April 29, 2011 | David F. Coppedge

SETI in Reverse

The SETI Institute has had to close down its search with the Allen Telescope Array (08/12/2010) due to lack of funds.  But while incoming messages might be missed, outgoing messages are still en route.  The Voyager record is approaching interstellar space.
    PhysOrg, Live Science and the BBC News all told about the budget cuts for SETI.  The news comes at a bad time for SETI hopefuls, since 2011 is the 50th anniversary of the first attempt at contact (11/13/2010); but so far, no outcry has been heard from the public or from the aliens, nor has new funding come to the rescue.
    Bob McDonald, commenting on CBC News, feels SETI is worth a lot more than the tens of millions spent on the royal wedding.  Just two to three million could have been used to keep SETI going.  “That tiny sum pays for a group of very intelligent and highly accomplished people to look for the answer to a fundamental human question, while many times that amount will be spent on security alone for the wedding of two people who have not really accomplished that much.”
    The flipside of SETI, METI (Messaging to Extra-Terrestrial Intelligence, 02/06/2011) is something humans can control.  The Voyager message to aliens was spotlighted on PhysOrg with a commemorative video from Science@NASA that summarizes the twin Voyager spacecraft’s historic missions to the outer planets.  They are now at the edge of interstellar space.
    The video ends with the story of the Voyager Record, put together by a team under the direction of Carl Sagan, tasked with encapsulating the sights and sounds of life on earth (09/01/2004; cf. 01/13/2003).  “We couldn’t help but appreciate the enormous responsibility to create a cultural Noah’s Ark with a shelf life of hundreds of millions of years,” said Ann Druyan, team member.  The record could not come within a few light years of nearby stars for at least 40,000 years.  Even then, chances of it being detected and retrieved under the most optimistic circumstances are vanishingly remote.
    Notwithstanding the low odds of interception, the Voyager Record served as a statement of earthlings to earthlings.  The video clip from NASA ends, “What are the odds of a race of primates evolving sentience, developing spaceflight, and sending the sound of barking dogs into the cosmos?  Expect the unexpected indeed.
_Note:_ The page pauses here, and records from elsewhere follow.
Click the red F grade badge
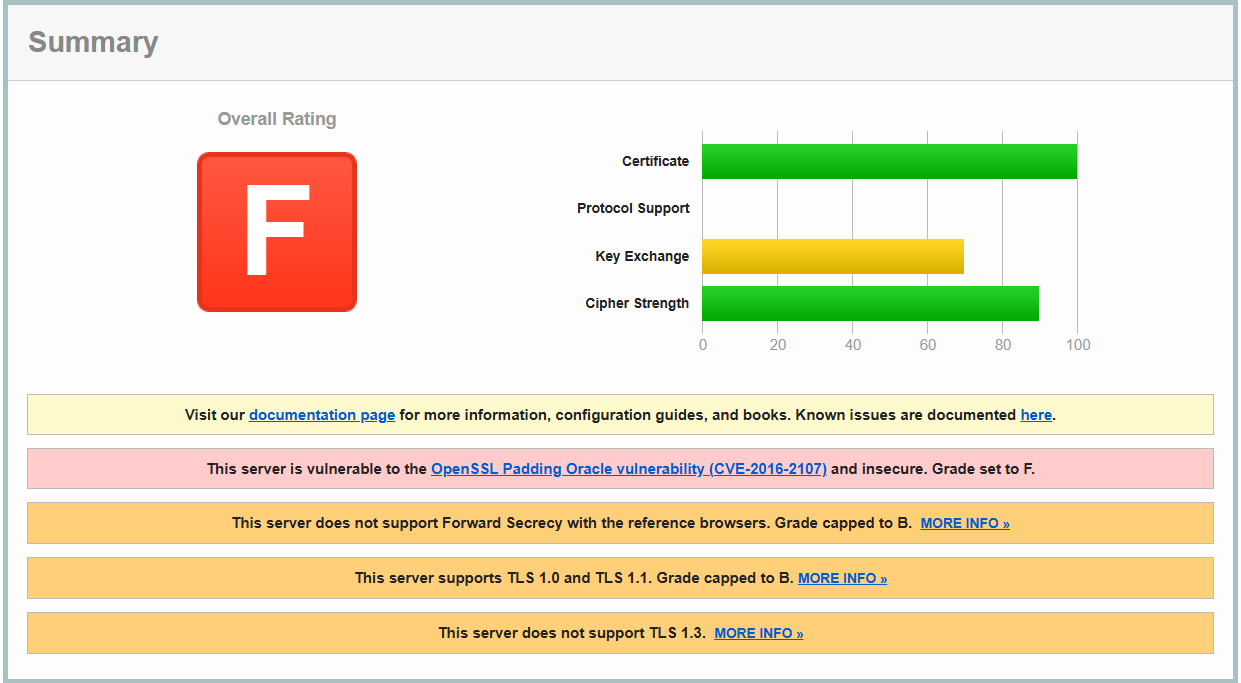Viewport: 1241px width, 683px height. [x=277, y=232]
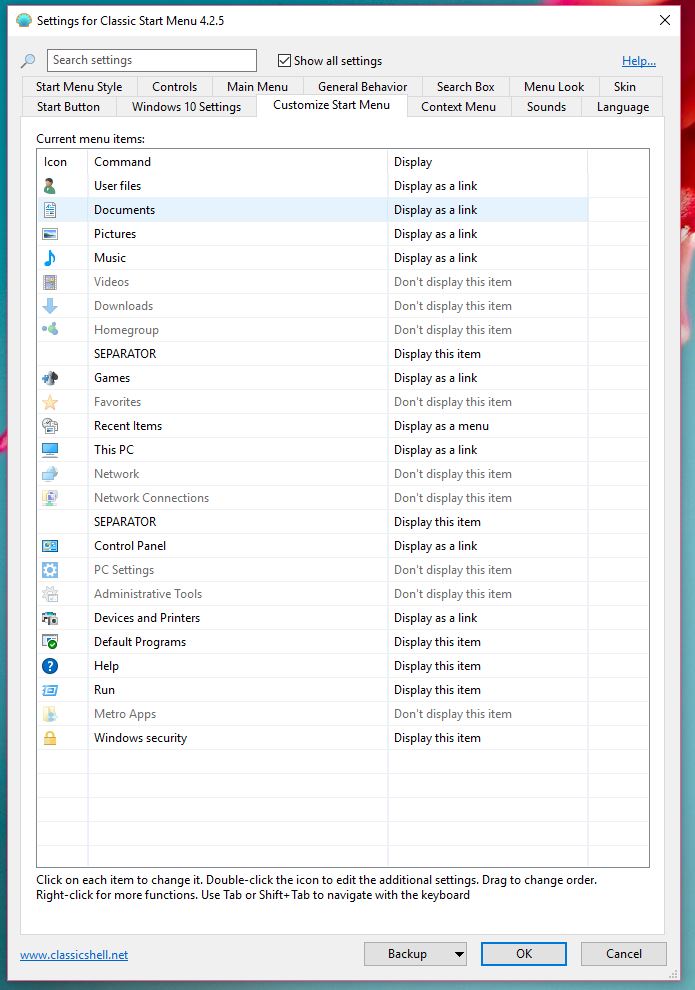This screenshot has width=695, height=990.
Task: Click the User files icon
Action: [x=50, y=186]
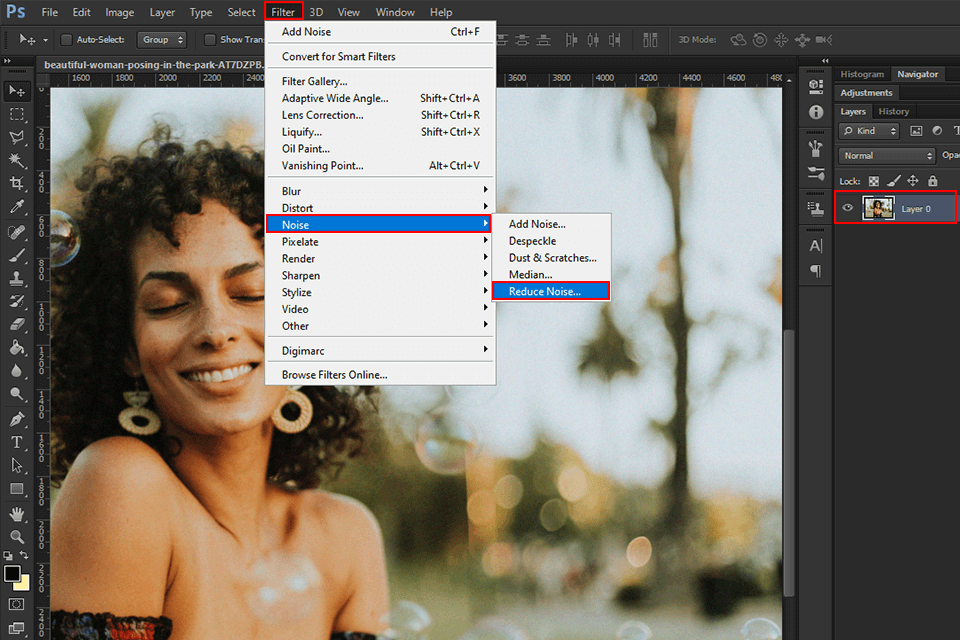
Task: Open the layer filter Kind dropdown
Action: point(869,131)
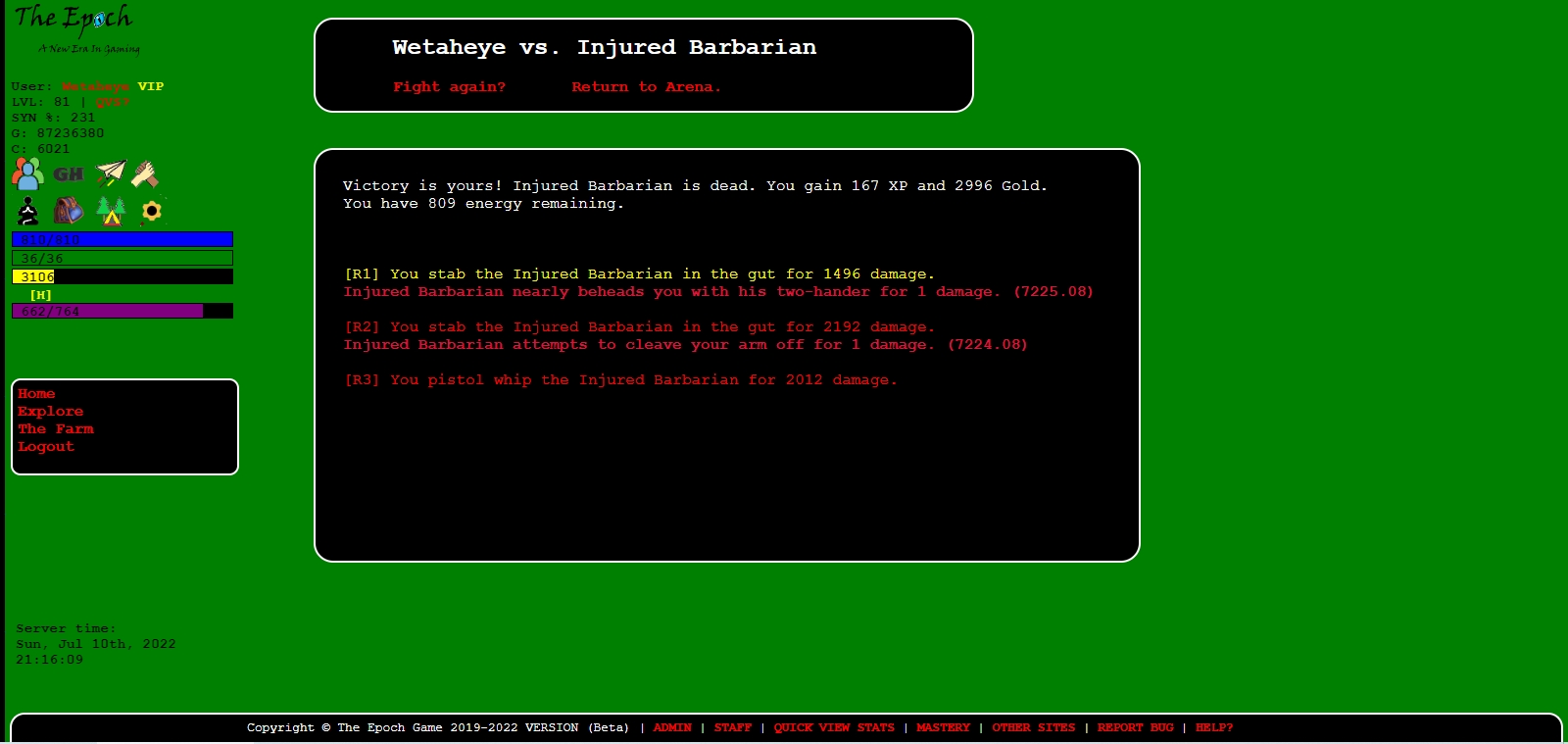Click the colorful group of people icon
This screenshot has height=744, width=1568.
(x=27, y=174)
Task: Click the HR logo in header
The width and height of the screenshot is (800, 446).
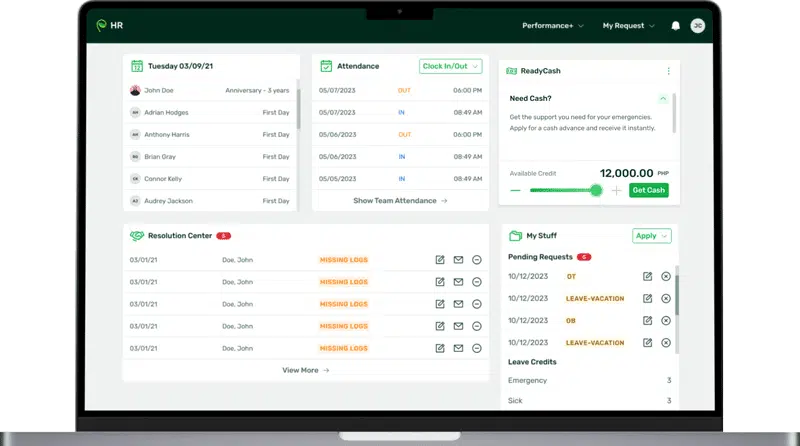Action: [110, 26]
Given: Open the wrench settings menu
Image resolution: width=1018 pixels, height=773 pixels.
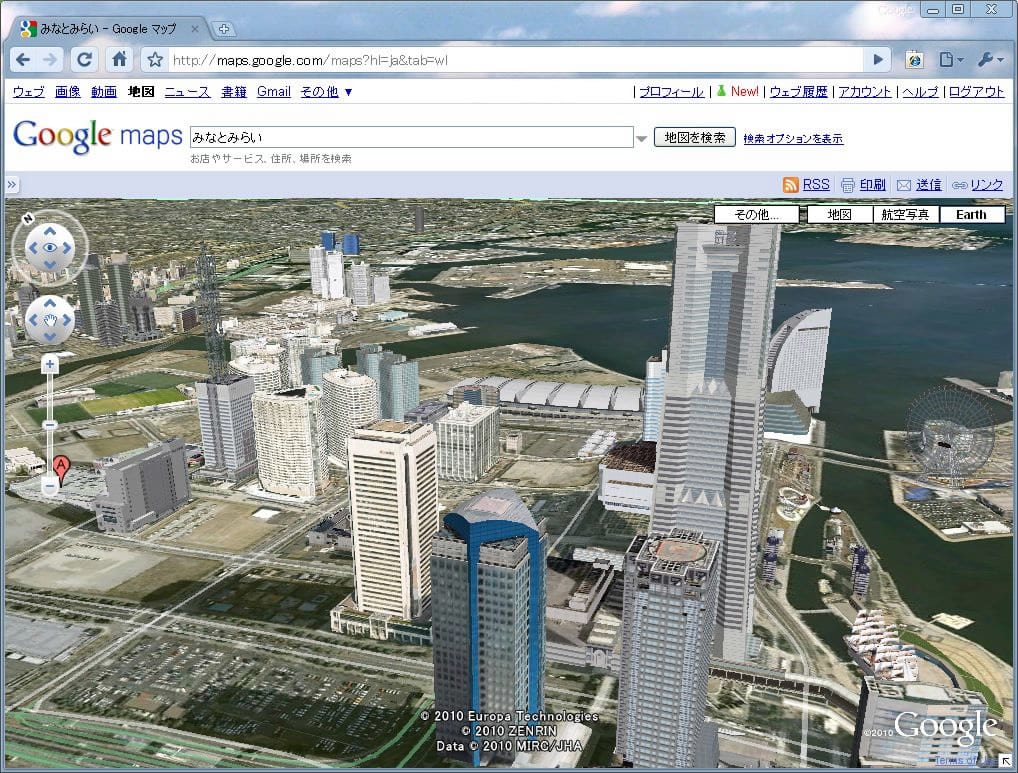Looking at the screenshot, I should pyautogui.click(x=988, y=60).
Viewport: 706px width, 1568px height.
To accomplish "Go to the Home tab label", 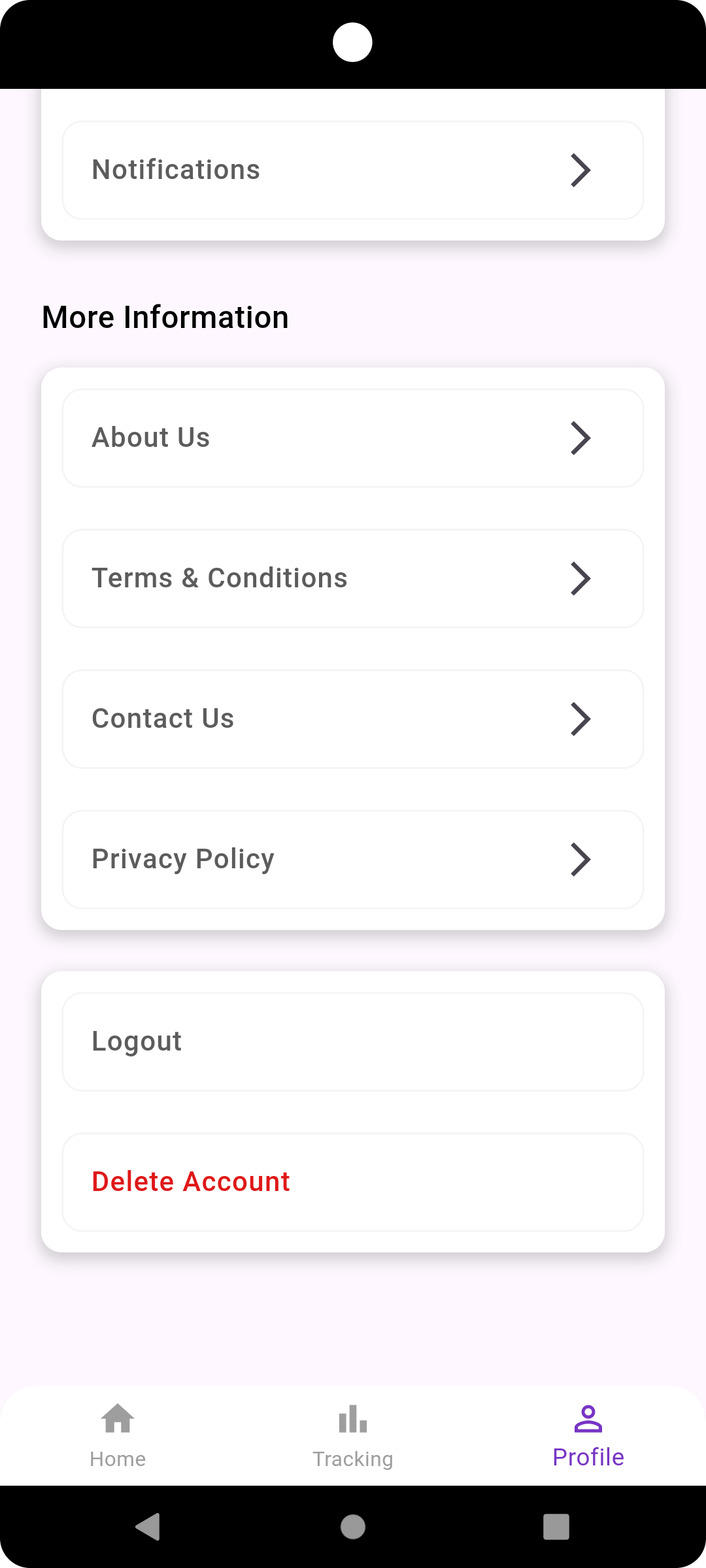I will click(118, 1459).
Good grief; the aliens aren’t going to know anything about phonograph records.  They want it on Blu-Ray.  And a cultural Noah’s Ark is doomed without an Ararat to land on.
    The real irony of the Voyager Record is that it was put together by materialists, but it presupposes intelligent design (09/29/2010, 12/03/2005).  Natural selection did not create the record; humans did, with purpose and intent.  And they expected it to be received by intelligent beings who, with purpose and intent, would follow the directions and figure out how to use 40,000-year-old technology to play an old-fashioned phonograph.  SETI itself depends on the notion of ID.  We want to hear from intelligent beings who communicate on purpose.  Pulsars and natural sounds cannot fulfill that longing.
    So what are the odds of a race of primates evolving sentience, developing spaceflight, and sending the sound of barking dogs into the cosmos?  Pretty low, unless you believe the Stuff Happens Law routinely produces miracles (online book).  The Voyager Record is a lonesome cry for meaning in a senseless universe racing toward a heat death.  But that lonesomeness betrays a spiritual reality that materialism cannot deny (02/02/2011).
Exercise:  Debate the proposition that humans are the lone sentient physical beings in the universe (see the “misanthropic principle,” 02/27/2011, bullet 9).  Do materialism and theology lean toward opposite answers?  What are the grounds for the common assumption that the vastness of space demands life be common?  How solid are those grounds from both perspectives?